Boundaries are a difficult business to negotiate when you have chronic pain and fatigue. But when you’ve spent the better part of a decade battling against your own body and managed to make some headway, you need to hold on to them tightly.

It’s me who pays when I overdo it.

I try to prepare for the fact that my new job will make me more sore and tired. It’s taken two weeks to come back from an intense flare after three months at an unsuitable job. And that job was easy.

My new job will be more intellectually demanding.

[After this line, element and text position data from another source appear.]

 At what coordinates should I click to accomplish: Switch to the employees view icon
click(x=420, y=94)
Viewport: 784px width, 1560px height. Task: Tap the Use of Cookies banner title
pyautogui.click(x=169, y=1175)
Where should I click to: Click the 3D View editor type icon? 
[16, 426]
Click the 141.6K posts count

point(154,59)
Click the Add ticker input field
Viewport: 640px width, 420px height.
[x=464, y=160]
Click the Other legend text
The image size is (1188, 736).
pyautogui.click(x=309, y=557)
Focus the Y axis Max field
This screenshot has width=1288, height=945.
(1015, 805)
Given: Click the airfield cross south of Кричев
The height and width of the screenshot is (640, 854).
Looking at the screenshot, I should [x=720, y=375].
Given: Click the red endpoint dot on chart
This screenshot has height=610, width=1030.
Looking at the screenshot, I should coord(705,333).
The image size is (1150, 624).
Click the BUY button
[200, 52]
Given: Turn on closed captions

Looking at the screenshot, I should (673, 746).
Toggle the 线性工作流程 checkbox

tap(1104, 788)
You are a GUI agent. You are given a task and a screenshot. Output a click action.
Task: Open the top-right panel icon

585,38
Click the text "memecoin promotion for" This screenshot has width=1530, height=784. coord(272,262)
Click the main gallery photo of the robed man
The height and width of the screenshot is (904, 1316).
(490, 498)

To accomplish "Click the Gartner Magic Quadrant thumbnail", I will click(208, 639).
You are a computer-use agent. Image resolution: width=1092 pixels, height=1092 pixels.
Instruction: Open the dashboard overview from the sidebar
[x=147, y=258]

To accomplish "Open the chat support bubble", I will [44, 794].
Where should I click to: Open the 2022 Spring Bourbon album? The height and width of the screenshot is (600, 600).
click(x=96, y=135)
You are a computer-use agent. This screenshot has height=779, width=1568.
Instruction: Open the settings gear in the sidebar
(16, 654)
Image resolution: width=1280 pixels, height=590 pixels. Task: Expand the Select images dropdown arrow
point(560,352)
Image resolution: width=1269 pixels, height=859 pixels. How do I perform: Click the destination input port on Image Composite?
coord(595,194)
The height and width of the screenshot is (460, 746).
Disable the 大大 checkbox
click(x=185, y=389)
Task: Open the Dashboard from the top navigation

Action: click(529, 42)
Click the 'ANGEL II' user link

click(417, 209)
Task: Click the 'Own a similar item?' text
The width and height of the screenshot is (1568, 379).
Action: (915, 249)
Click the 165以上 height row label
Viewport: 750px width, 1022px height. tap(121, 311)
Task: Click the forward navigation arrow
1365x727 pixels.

I can’t even find the vocabulary to adequately explain the pain that will come from the physical situation an office job requires, the fatigue, and the cycle of pain and fatigue boosting one another.

The other day, I knew that I could manage walking to and from the park or walking around in it. After some negotiation with the husband, we walked to a closer park. Upon reaching it we decided to explore the walkway as we hadn’t been there before. It was a nice, ambling wander that turned out to be an hour long by the time we got home. My legs ached that night, which was a bad sign as I usually pay for things the next day.

And I did. My legs were so tight by the following evening that I had to sit with my heat pack on various parts of my legs, my knees were aching to a point where I wanted to cry and couldn’t put weight on them. I spent 15 minutes stretching them out gently. Then sat with my legs up for the rest of the evening, when I had to get up I had to hobble. The morning after it had receded back to a slight ache and tightness level.

I am trying to build my new (hard earned) awareness into my thought patterns. I can make a difference with forward planning. When I try to talk it through with my husband, it is part verbalising and working through it and part getting him on board.

Being able to plan, feeling in (some level of) control is an amazing feeling. I love it!

So what I ask, and what I hope for for anyone else with fibromyalgia or any other illness that imposes limits, is that people will accept our boundaries. Especially when they know that they are carefully considered.

I can guarantee you I have thought about the costs and benefits of a decision. I can guarantee I have included my baby and my husband (and my responsibilities to them) in my decision making. I can guarantee I have included some boundary stretching (on my terms) into my process.

This is my life, my consistent struggle against pain and fatigue, all I ask is that my boundaries are respected.